Title

Bayesian classification using noninformative Dirichlet priors

Date of Completion

January 1999

Keywords

Statistics|Engineering, Electronics and Electrical

Degree

Ph.D.

Abstract

In this dissertation, the Combined Bayes Test (CBT) and its average probability of error, P(e), are developed. The CBT combines training and test data to infer symbol probabilities where a Dirichlet (completely noninformative) prior is assumed for all classes. Using P( e), several results are shown based on the best quantization complexity, M* (which is related to the Hughes Phenomenon). For example, it is shown that M* increases with the training and test data.
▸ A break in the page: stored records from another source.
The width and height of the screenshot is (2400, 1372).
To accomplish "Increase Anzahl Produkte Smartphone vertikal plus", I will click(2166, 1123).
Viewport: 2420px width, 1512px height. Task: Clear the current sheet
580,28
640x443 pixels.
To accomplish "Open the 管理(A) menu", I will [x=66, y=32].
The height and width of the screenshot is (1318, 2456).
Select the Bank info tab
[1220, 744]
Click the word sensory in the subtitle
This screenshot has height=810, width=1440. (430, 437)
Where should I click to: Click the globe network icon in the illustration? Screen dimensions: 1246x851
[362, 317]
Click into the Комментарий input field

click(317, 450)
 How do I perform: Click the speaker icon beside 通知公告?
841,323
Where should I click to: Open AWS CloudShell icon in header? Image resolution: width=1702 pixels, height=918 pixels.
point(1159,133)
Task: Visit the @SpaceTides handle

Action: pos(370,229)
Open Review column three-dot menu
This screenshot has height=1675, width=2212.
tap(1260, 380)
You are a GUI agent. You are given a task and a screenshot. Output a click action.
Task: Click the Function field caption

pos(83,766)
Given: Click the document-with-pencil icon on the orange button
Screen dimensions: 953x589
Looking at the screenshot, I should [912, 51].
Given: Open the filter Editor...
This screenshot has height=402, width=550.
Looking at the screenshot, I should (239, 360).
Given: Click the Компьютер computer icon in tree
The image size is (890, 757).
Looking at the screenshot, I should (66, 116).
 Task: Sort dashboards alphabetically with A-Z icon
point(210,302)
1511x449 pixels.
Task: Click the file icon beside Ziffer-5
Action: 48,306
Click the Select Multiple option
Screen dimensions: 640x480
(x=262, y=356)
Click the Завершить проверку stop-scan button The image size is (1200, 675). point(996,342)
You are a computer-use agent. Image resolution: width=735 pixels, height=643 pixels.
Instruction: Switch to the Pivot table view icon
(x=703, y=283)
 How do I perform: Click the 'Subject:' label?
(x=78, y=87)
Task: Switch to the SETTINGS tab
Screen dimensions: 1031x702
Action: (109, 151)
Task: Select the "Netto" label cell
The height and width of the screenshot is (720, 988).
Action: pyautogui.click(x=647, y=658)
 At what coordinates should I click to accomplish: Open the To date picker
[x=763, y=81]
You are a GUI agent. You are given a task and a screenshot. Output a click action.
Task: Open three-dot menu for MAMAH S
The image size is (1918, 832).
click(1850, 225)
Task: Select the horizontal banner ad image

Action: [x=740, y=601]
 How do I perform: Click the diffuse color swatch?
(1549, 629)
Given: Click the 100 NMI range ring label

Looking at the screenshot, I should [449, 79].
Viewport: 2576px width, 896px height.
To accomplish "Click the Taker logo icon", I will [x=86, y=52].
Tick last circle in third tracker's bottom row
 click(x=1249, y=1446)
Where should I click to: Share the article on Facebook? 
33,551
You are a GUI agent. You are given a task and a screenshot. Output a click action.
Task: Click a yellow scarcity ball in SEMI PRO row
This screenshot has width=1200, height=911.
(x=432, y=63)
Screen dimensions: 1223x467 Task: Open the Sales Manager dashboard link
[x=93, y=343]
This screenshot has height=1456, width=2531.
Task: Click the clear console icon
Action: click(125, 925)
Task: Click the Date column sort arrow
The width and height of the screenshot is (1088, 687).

Also, it is demonstrated that the CBT outperforms a more conventional maximum likelihood (ML) based test, and the Kolmogorov-Smirnov test (KST). With this, the Bayesian Data Reduction Algorithm (BDRA) is developed. The BDRA uses P(e) (conditioned on the training data) and a “greedy” approach for reducing irrelevant features from each class, and its performance is shown to be superior to a neural network. From here, the CBT is extended to demonstrate performance when the training data of each class are mislabeled. In this case, performance is shown to degrade when mislabeling exists in the training data, and this depends on the severity of the mislabeling probabilities. However, it is also illustrated that the BDRA can be used to diminish the effect of mislabeling. Further, the BDRA is modified, using two different approaches, to classify test observations when the training data of each class contains missing feature values. In the first approach, each missing feature is assumed to be uniformly distributed over its range of values, and in the second approach the number of discrete levels for each feature is increased by one. Notice, that both methods of modeling missing features are shown to perform similarly, and they also outperform a neural network. With these results, the BDRA is applied to three problems of interest in classification. In the first problem, the BDRA is applied to training data that contains class-specific features. While in the second problem, the BDRA is used to fuse features which have been extracted from independent sonar echoes. Finally, in the last problem, the BDRA is trained and tested on the Australian Credit Card Data (ACCD). Notice, in each of these cases the BDRA is shown to improve performance over existing methods. ^